On the New York Mercantile Exchange, light sweet crude futures for delivery in August traded at USD101.09 a barrel during European morning trade, down 0.1% on the day.

New York-traded oil prices held in a range between USD100.71 a barrel, the daily low and a session high of USD101.48.

Trade volumes were expected to remain light on Thursday, with markets in the U.S. closed for the Independence Day holiday.

The euro tumbled to a five-week low against the U.S. dollar after ECB President Mario Draghi said the central bank expects to maintain interest rates at the current or lower levels for an “extended” period of time.

Speaking at the bank’s post policy meeting press conference, Draghi said the decision to give forward guidance on interest rates was taken unanimously by policymakers and was “a very significant step forward” for the ECB.
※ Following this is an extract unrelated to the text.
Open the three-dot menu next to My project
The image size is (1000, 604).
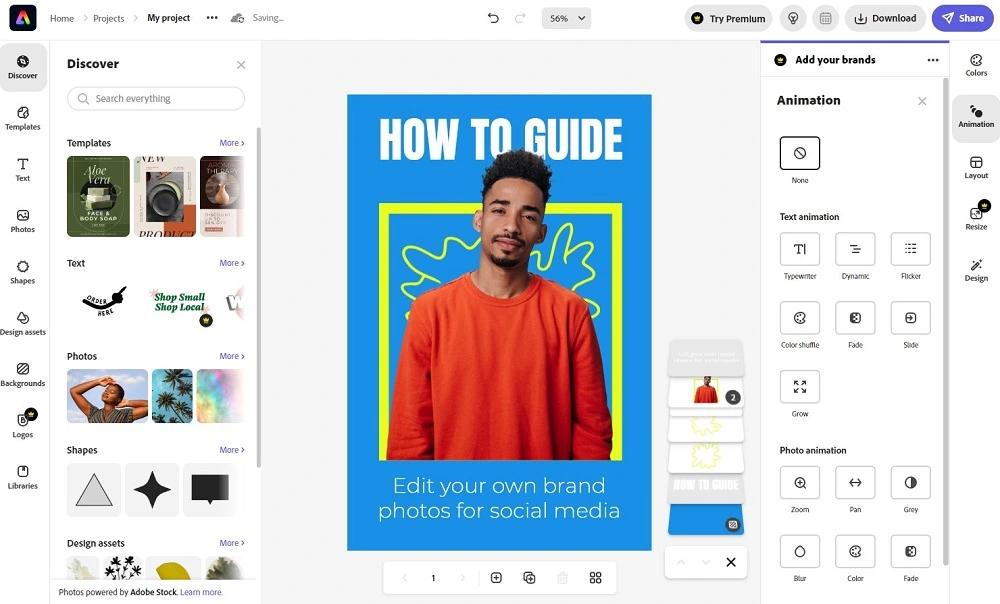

Draghi said risks to growth in the euro zone remain “on the downside” and added that monetary policy will remain accommodative for as long as is necessary.

The comments came after the ECB left interest rates on hold at record lows of 0.5%.

Meanwhile, the pound also dropped to a five-week low against the greenback after the Bank of England left monetary policy unchanged but struck a dovish tone in its rate statement.

The dollar index, which tracks the performance of the greenback against a basket of six other major currencies, was up 0.8% to trade at 84.06, the strongest level since May 29.

Dollar-denominated oil futures contracts tend to weaken when the dollar gains, as this makes oil more expensive for buyers in other currencies.

Losses were limited as market players continued to monitor political turmoil in Egypt.

Oil prices rallied to USD102.15 a barrel on Wednesday, the strongest level since May 4, 2012, on concerns that political unrest in Egypt would spread to major oil-producing countries in the Middle East.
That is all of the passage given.